Outsourcing: Get Over It. - jdueck
http://www.thewealthyprogrammer.com/2008/02/outsourcing-get-over-it.html

======
doubleplus
A condensed version...

If you have a family to take care of and you just lost your job to
outsourcing, you just need to follow a few simple steps:

* Don't be prejudiced.

* Beat out hundreds of other programmers for a management job or start your own business.

* Be eager about... something.

* Read an economics textbook.

* Dream about traveling the world without having to work much.

* Help someone do... something. The Wealthy Programmer says greed is bad.

------
tx
Wow... I haven' seen such pretentious blog in a while. He worked for over 100
companies within last 20 years! Jesus... After those I was expecting no less
but a comparison of his code printouts with football fields.

"I become a wealthy programmer, and you can too!".... Yet his 2nd blog post is
labeled "How to get promoted to Management" where he basically suggests to
start sucking up to your immediate boss.

WTF? Who upmodded this junk?

------
mojuba
I worked for outsourcing companies in some third world countries for years,
and here's my advice: don't outsource your work if you can and you will save a
lot of money in the long run.

Or, if you feel you need 50 Java programmers for a single project, you suck
anyway, with or without outsourcing.

------
tlrobinson
At this point in time I'm not worried about outsourcing, since I probably
wouldn't want to do most of the jobs being outsourced _anyway_. I have no
desire to write accounting software, etc for Fortune 500 companies for the
rest of my life.

I'd much rather work on interesting and creative projects. I don't think
outsourcing lends itself well to these types of problems, though that may
change in the future.

------
rms
My undergraduate education was in Industrial Engineering. Industrial Engineers
are the outsourcers. They have been portrayed memorably as "efficiency
experts" in movies such as American Beauty and Office Space. There will always
be jobs for Industrial Engineers, until they start outsourcing the
outsourcing.

------
st3fan
I'll try to turn this crazy post into something more usable for this crowd:

From a startup point of view I think outsourcing the development of your core
product is very dangerous. You need to be in constant touch with your product
and have a direct feedback loop during development. That can be very hard if
you outsource.

Setting up a remote team and building up a good relationship with them can be
very fruitful however. We've done it too and we consider those people first
class colleagues. It does take a lot of effort; lots of Skype calls and
visits. But it works very well.

S.

→ **Required tasks**
[1] Answer these questions about the outsourcing thread:
(a) According to tx, how many companies did the blog author work for within the last 20 years?
(b) What was rms's undergraduate education in?
(c) What did st3fan's team use for the many calls with their remote team?
[2] From the outsourcing thread, extract the passage that starts at "Outsourcing: Get Over" and runs up to and including "Don't be prejudiced.".
[3] List the usernames of everyone who posted in the outsourcing thread.

→ **Provided material**
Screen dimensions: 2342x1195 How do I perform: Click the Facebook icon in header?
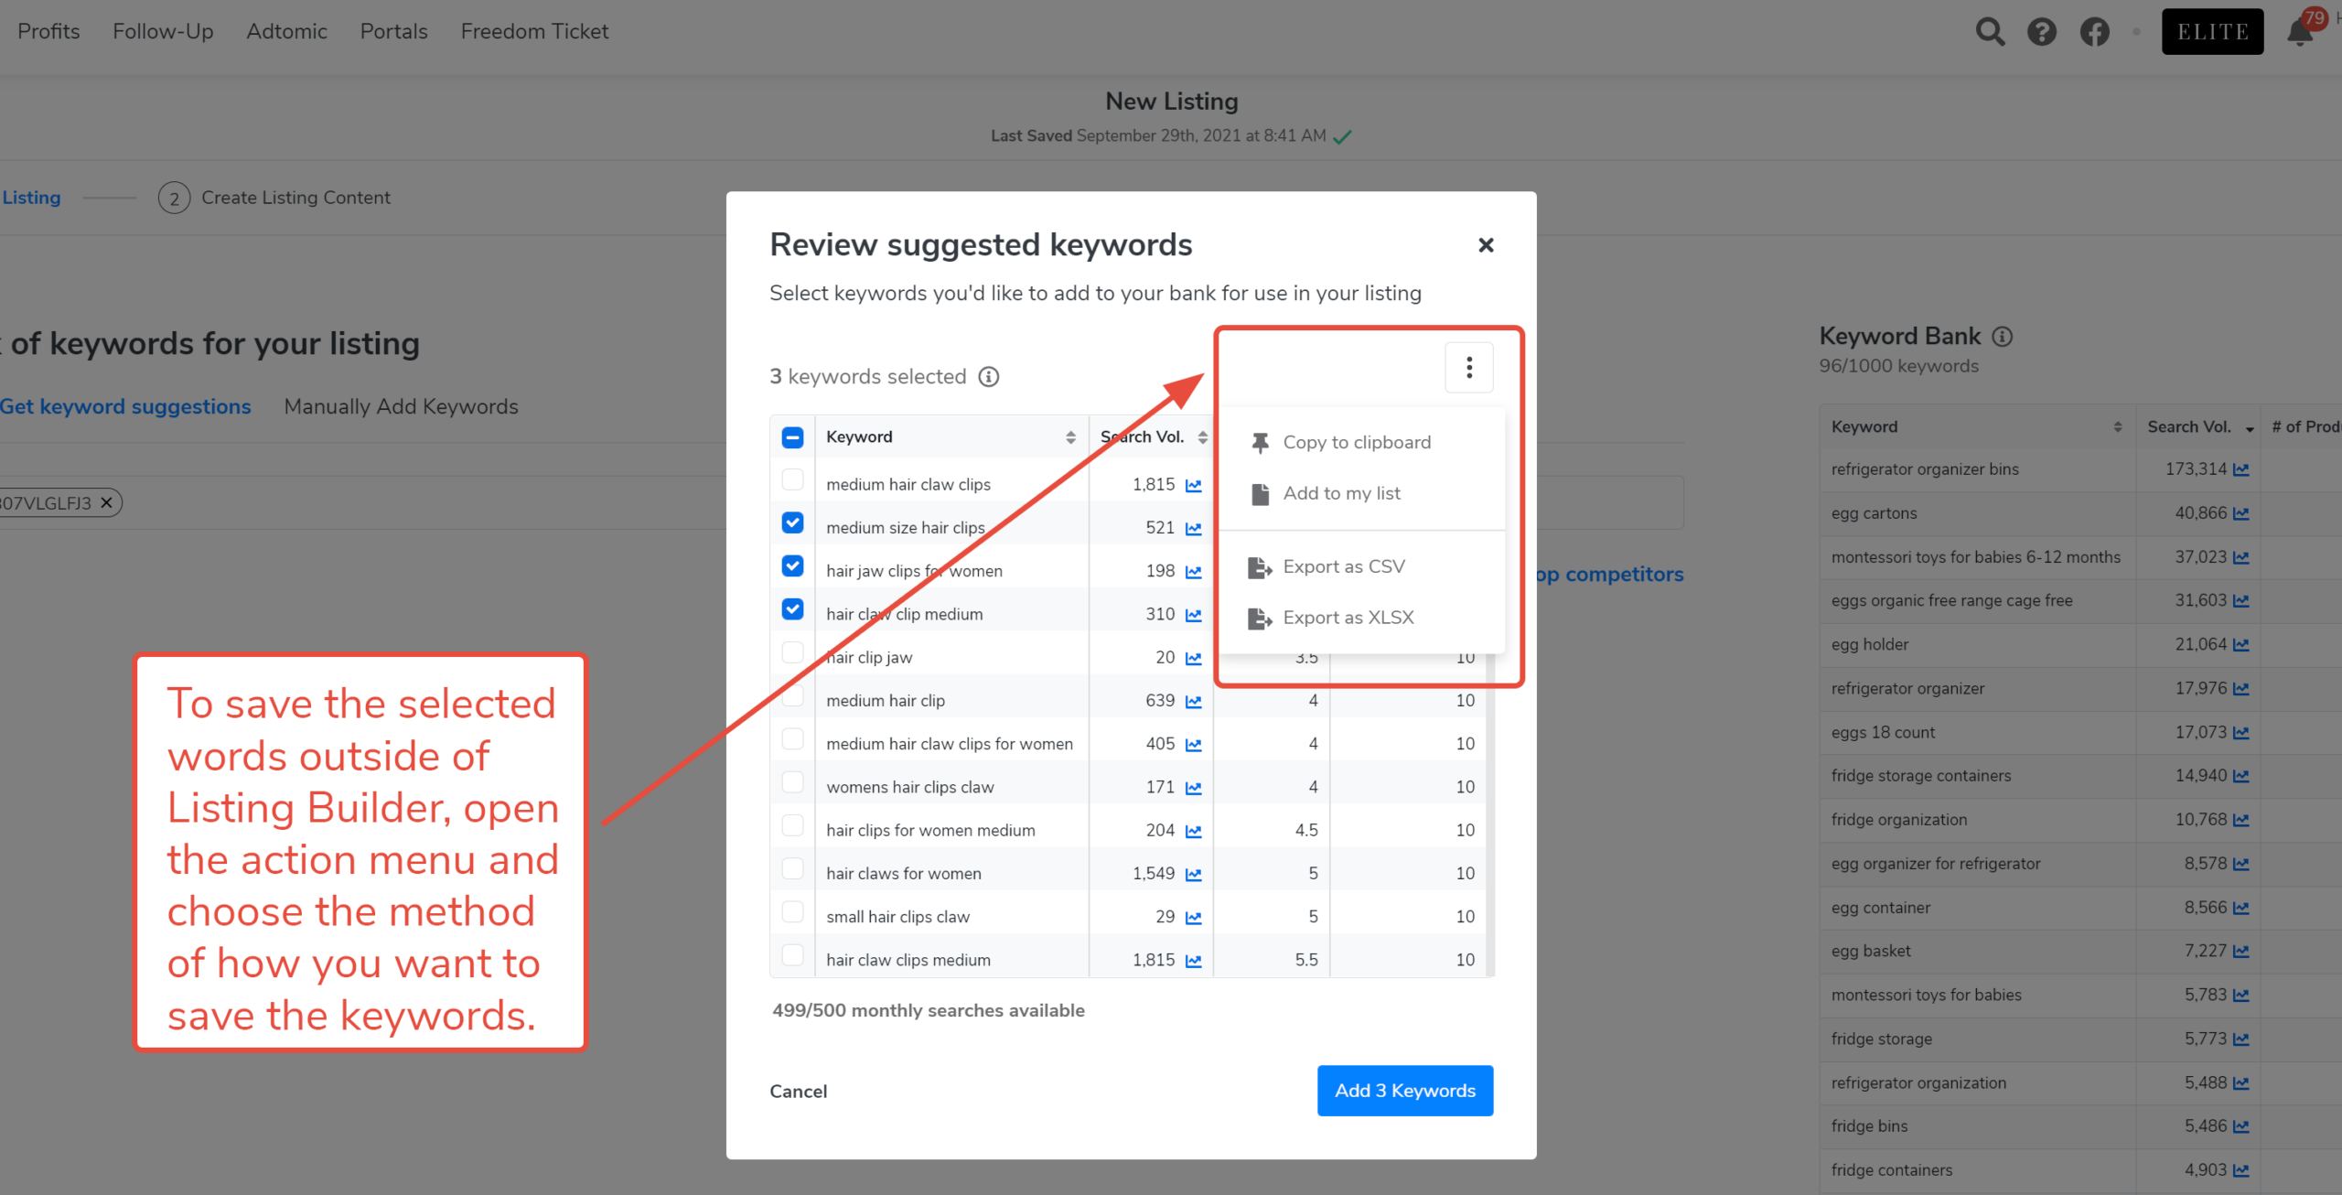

→ **Responses in order**
[1]
(a) Over 100
(b) Industrial Engineering
(c) Skype

[2]
Outsourcing: Get Over It. - jdueck
http://www.thewealthyprogrammer.com/2008/02/outsourcing-get-over-it.html

======
doubleplus
A condensed version...

If you have a family to take care of and you just lost your job to
outsourcing, you just need to follow a few simple steps:

* Don't be prejudiced.

[3]
doubleplus
tx
mojuba
tlrobinson
rms
st3fan